— Task description —
Swap each "computer-use agent" in the material below for "screen assistant", and write out all of the material again with nothing else changed.

— Input records —
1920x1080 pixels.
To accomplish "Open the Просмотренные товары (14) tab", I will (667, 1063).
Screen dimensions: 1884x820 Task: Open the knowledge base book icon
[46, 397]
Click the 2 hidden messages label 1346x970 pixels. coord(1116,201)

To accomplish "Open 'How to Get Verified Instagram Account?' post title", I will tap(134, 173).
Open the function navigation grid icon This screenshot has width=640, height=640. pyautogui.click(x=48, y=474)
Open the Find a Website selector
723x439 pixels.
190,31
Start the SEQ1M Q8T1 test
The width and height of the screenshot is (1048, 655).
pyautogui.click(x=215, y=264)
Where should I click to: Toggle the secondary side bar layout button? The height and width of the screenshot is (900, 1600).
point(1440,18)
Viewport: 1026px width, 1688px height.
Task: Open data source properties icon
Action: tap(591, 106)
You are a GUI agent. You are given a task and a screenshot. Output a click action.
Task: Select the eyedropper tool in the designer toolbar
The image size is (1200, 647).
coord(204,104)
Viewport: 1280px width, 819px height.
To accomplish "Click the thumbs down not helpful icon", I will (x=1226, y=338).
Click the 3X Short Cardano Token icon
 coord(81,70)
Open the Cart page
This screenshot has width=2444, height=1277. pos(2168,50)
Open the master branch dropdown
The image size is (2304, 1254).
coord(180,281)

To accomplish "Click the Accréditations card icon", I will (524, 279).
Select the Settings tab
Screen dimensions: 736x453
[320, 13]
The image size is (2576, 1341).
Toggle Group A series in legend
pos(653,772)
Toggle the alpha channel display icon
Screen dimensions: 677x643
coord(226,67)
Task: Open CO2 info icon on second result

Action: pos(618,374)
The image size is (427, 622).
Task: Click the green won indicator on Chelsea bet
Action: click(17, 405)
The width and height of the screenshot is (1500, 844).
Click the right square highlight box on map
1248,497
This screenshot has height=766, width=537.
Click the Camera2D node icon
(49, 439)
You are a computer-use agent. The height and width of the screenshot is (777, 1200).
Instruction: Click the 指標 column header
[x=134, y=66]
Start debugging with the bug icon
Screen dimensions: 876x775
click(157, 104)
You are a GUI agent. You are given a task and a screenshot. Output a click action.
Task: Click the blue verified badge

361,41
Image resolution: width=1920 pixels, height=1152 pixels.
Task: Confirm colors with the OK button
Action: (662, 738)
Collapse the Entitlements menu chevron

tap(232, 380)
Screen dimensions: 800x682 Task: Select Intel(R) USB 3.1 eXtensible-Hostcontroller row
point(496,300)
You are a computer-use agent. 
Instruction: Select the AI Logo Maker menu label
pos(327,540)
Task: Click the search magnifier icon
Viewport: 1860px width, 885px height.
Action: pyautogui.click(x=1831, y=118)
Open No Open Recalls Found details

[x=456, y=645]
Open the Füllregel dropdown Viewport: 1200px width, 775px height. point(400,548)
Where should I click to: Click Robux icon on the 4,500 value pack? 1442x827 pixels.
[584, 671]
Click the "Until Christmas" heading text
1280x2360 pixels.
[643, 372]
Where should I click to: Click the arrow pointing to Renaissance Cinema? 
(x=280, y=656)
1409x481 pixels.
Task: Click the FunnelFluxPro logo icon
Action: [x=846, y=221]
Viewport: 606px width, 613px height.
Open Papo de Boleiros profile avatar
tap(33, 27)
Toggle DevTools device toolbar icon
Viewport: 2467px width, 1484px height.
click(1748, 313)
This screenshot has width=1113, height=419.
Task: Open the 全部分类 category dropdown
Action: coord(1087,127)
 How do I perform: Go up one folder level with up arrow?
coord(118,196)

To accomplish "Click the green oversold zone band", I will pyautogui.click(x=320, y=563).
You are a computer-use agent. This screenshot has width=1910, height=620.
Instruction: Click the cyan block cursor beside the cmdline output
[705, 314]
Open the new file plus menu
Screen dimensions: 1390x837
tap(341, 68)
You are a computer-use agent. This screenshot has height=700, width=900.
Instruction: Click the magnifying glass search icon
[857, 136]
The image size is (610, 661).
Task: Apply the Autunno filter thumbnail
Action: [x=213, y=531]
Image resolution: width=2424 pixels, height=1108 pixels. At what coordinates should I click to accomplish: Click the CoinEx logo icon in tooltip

— Task answer —
1920x1080 pixels.
To accomplish "Open the Просмотренные товары (14) tab", I will (667, 1063).
Screen dimensions: 1884x820 Task: Open the knowledge base book icon
[46, 397]
Click the 2 hidden messages label 1346x970 pixels. coord(1116,201)

To accomplish "Open 'How to Get Verified Instagram Account?' post title", I will tap(134, 173).
Open the function navigation grid icon This screenshot has width=640, height=640. pyautogui.click(x=48, y=474)
Open the Find a Website selector
723x439 pixels.
190,31
Start the SEQ1M Q8T1 test
The width and height of the screenshot is (1048, 655).
pyautogui.click(x=215, y=264)
Where should I click to: Toggle the secondary side bar layout button? The height and width of the screenshot is (900, 1600).
point(1440,18)
Viewport: 1026px width, 1688px height.
Task: Open data source properties icon
Action: tap(591, 106)
You are a GUI agent. You are given a task and a screenshot. Output a click action.
Task: Select the eyedropper tool in the designer toolbar
The image size is (1200, 647).
coord(204,104)
Viewport: 1280px width, 819px height.
To accomplish "Click the thumbs down not helpful icon", I will (x=1226, y=338).
Click the 3X Short Cardano Token icon
 coord(81,70)
Open the Cart page
This screenshot has width=2444, height=1277. pos(2168,50)
Open the master branch dropdown
The image size is (2304, 1254).
coord(180,281)

To accomplish "Click the Accréditations card icon", I will (524, 279).
Select the Settings tab
Screen dimensions: 736x453
[320, 13]
The image size is (2576, 1341).
Toggle Group A series in legend
pos(653,772)
Toggle the alpha channel display icon
Screen dimensions: 677x643
coord(226,67)
Task: Open CO2 info icon on second result

Action: pos(618,374)
The image size is (427, 622).
Task: Click the green won indicator on Chelsea bet
Action: click(17, 405)
The width and height of the screenshot is (1500, 844).
Click the right square highlight box on map
1248,497
This screenshot has height=766, width=537.
Click the Camera2D node icon
(49, 439)
You are a screen assistant. The height and width of the screenshot is (777, 1200).
Instruction: Click the 指標 column header
[x=134, y=66]
Start debugging with the bug icon
Screen dimensions: 876x775
click(157, 104)
You are a GUI agent. You are given a task and a screenshot. Output a click action.
Task: Click the blue verified badge

361,41
Image resolution: width=1920 pixels, height=1152 pixels.
Task: Confirm colors with the OK button
Action: (662, 738)
Collapse the Entitlements menu chevron

tap(232, 380)
Screen dimensions: 800x682 Task: Select Intel(R) USB 3.1 eXtensible-Hostcontroller row
point(496,300)
You are a screen assistant. 
Instruction: Select the AI Logo Maker menu label
pos(327,540)
Task: Click the search magnifier icon
Viewport: 1860px width, 885px height.
Action: pyautogui.click(x=1831, y=118)
Open No Open Recalls Found details

[x=456, y=645]
Open the Füllregel dropdown Viewport: 1200px width, 775px height. point(400,548)
Where should I click to: Click Robux icon on the 4,500 value pack? 1442x827 pixels.
[584, 671]
Click the "Until Christmas" heading text
1280x2360 pixels.
[643, 372]
Where should I click to: Click the arrow pointing to Renaissance Cinema? 
(x=280, y=656)
1409x481 pixels.
Task: Click the FunnelFluxPro logo icon
Action: [x=846, y=221]
Viewport: 606px width, 613px height.
Open Papo de Boleiros profile avatar
tap(33, 27)
Toggle DevTools device toolbar icon
Viewport: 2467px width, 1484px height.
click(1748, 313)
This screenshot has width=1113, height=419.
Task: Open the 全部分类 category dropdown
Action: coord(1087,127)
 How do I perform: Go up one folder level with up arrow?
coord(118,196)

To accomplish "Click the green oversold zone band", I will pyautogui.click(x=320, y=563).
You are a screen assistant. This screenshot has width=1910, height=620.
Instruction: Click the cyan block cursor beside the cmdline output
[705, 314]
Open the new file plus menu
Screen dimensions: 1390x837
tap(341, 68)
You are a screen assistant. This screenshot has height=700, width=900.
Instruction: Click the magnifying glass search icon
[857, 136]
The image size is (610, 661).
Task: Apply the Autunno filter thumbnail
Action: [x=213, y=531]
Image resolution: width=2424 pixels, height=1108 pixels. At what coordinates should I click to accomplish: Click the CoinEx logo icon in tooltip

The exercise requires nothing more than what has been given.